Extracto de la página:

________

En la taberna o La orgía. William Hogarth. 1736. Museo Soane, Londres,

El 27 de noviembre pasado, el Tribunal Supremo decretó prisión provisional comunicada y sin fianza para José Luis Ábalos en el marco del caso de corrupción conocida como «caso Koldo», donde se le imputan graves y múltiples irregularidades en contratos públicos. Ábalos —que tras abandonar el Grupo Socialista pasó al Mixto del Congreso de los Diputados— no ha renunciado a su acta.

Según el reglamento del Congreso —en concreto el artículo 21.2— cuando un diputado es sujeto de prisión preventiva con auto de procesamiento (o análogamente, de transformación en procedimiento abreviado), queda suspendido de sus derechos y deberes parlamentarios: pierde voto, voz y percepciones económicas. Pero no el acta. Se trata pues de una suspensión  temporal que no implica pérdida del escaño, hasta que medie sentencia firme o un procedimiento específico declare su vacante. En consecuencia: el escaño queda «congelado». Conserva su condición, pero no ejerce funciones, no cobra y no puede participar en comisiones ni plenos.

________

Registros guardados:
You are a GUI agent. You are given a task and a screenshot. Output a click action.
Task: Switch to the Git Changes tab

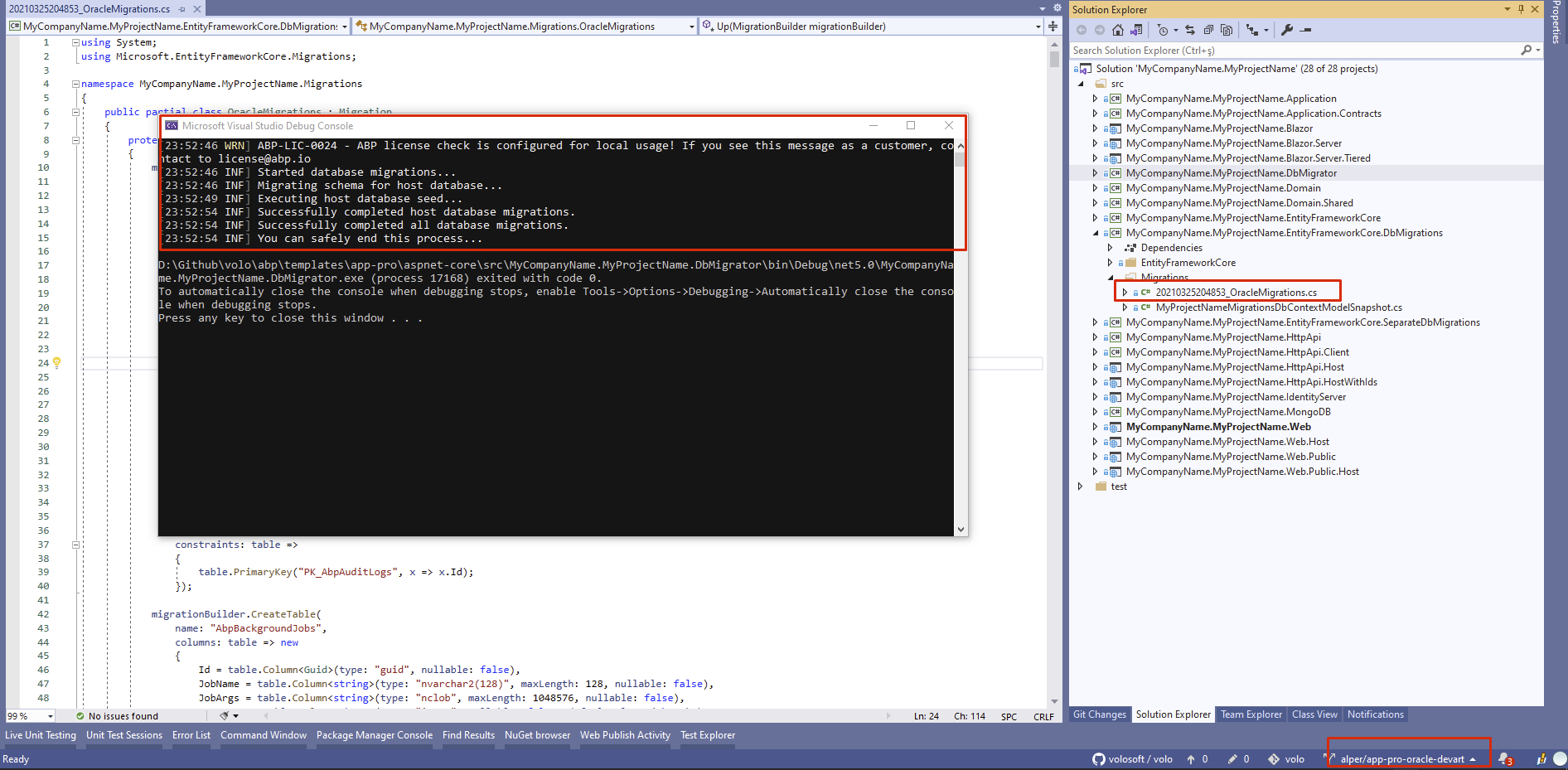[1099, 714]
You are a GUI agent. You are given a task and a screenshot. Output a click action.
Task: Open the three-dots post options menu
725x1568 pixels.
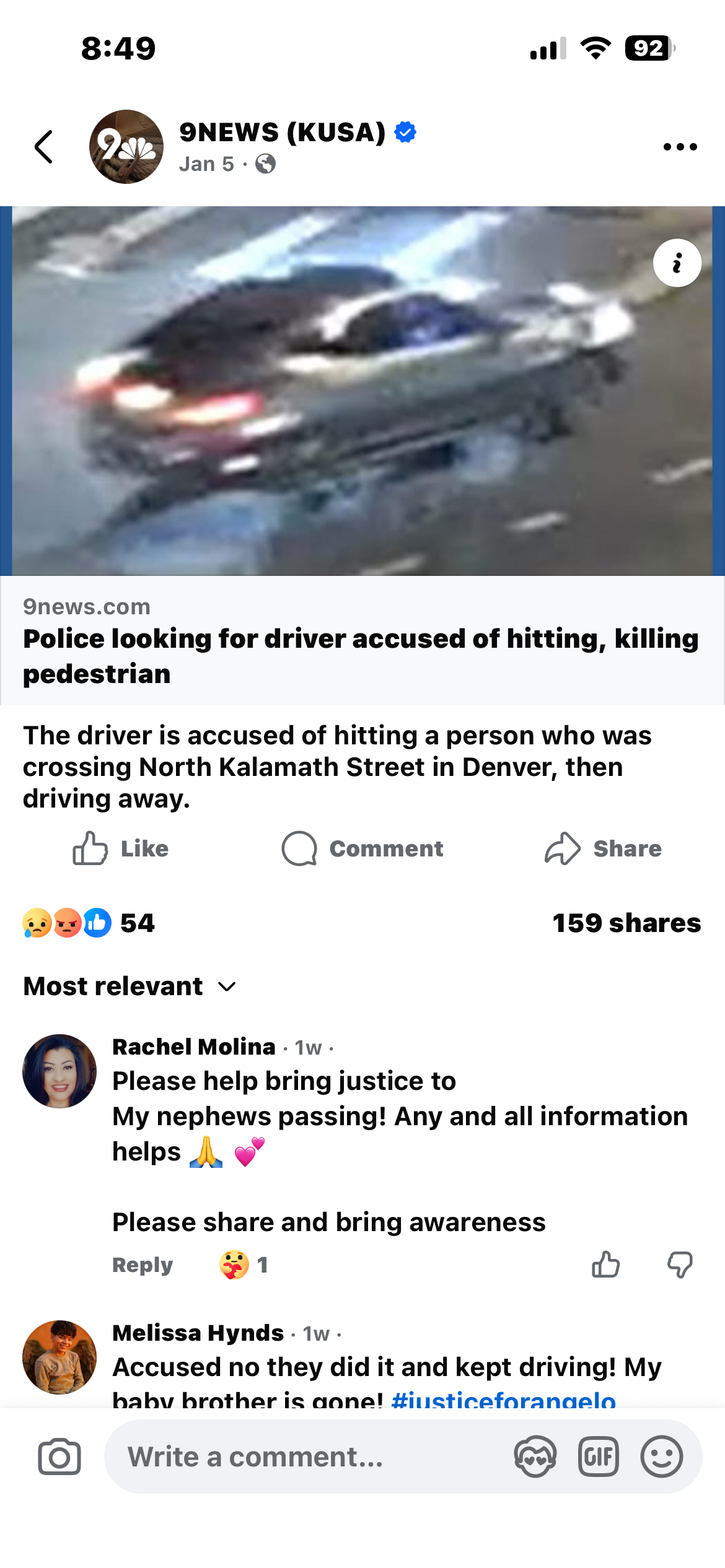point(680,147)
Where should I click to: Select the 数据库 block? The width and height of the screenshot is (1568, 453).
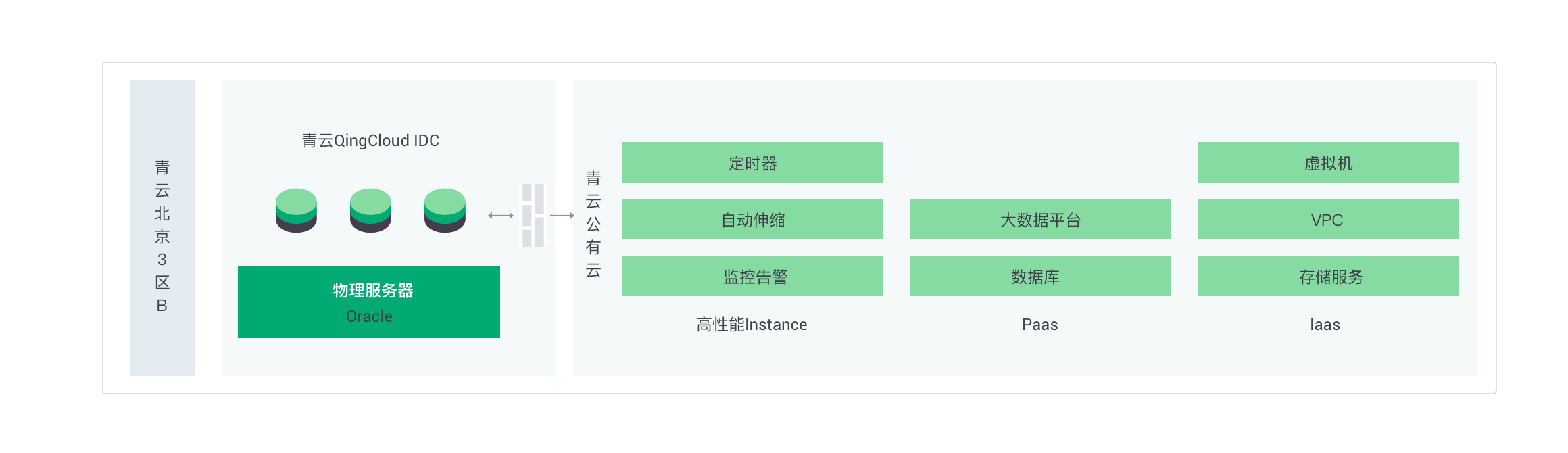pos(1039,276)
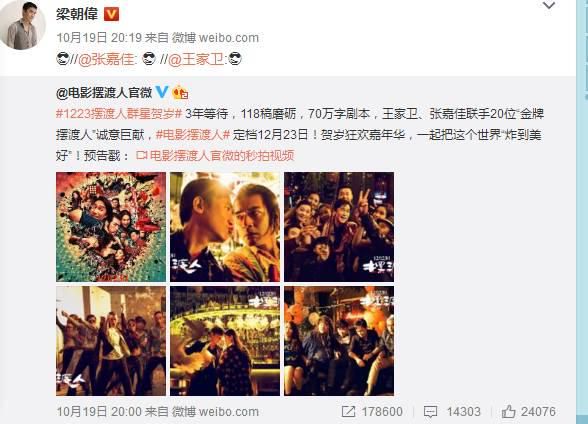Click the blue verified badge next to 电影摆渡人官微
The width and height of the screenshot is (588, 424).
[x=162, y=91]
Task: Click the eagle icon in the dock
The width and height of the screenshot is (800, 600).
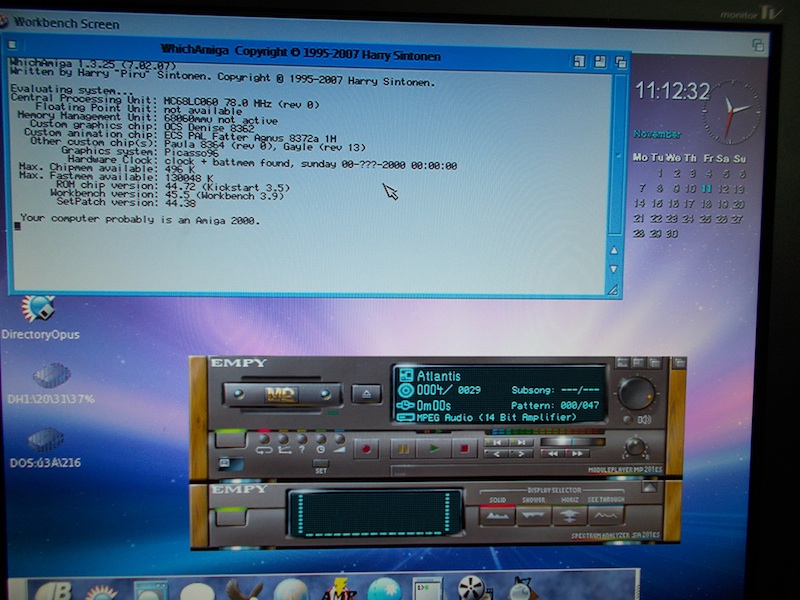Action: click(244, 591)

________

Instrucciones de tareas:
1. Según el texto sobre el caso Koldo, ¿qué artículo del reglamento del Congreso establece la suspensión de un diputado en prisión preventiva con auto de procesamiento?
2. Indica si cada afirmación coincide con el texto sobre el caso Koldo: (a) Ábalos ha renunciado a su acta de diputado. (b) El diputado suspendido pierde voto, voz y percepciones económicas. (c) La suspensión implica la pérdida del escaño.
3. Imprime el fragmento del texto sobre el caso Koldo que comienza en "El 27 de noviembre" y termina en "renunciado a su acta.".

Soluciones del ejercicio:
1. El artículo 21.2.

2.
(a) No: «no ha renunciado a su acta».
(b) Sí: «pierde voto, voz y percepciones económicas».
(c) No: «no implica pérdida del escaño».

3.
El 27 de noviembre pasado, el Tribunal Supremo decretó prisión provisional comunicada y sin fianza para José Luis Ábalos en el marco del caso de corrupción conocida como «caso Koldo», donde se le imputan graves y múltiples irregularidades en contratos públicos. Ábalos —que tras abandonar el Grupo Socialista pasó al Mixto del Congreso de los Diputados— no ha renunciado a su acta.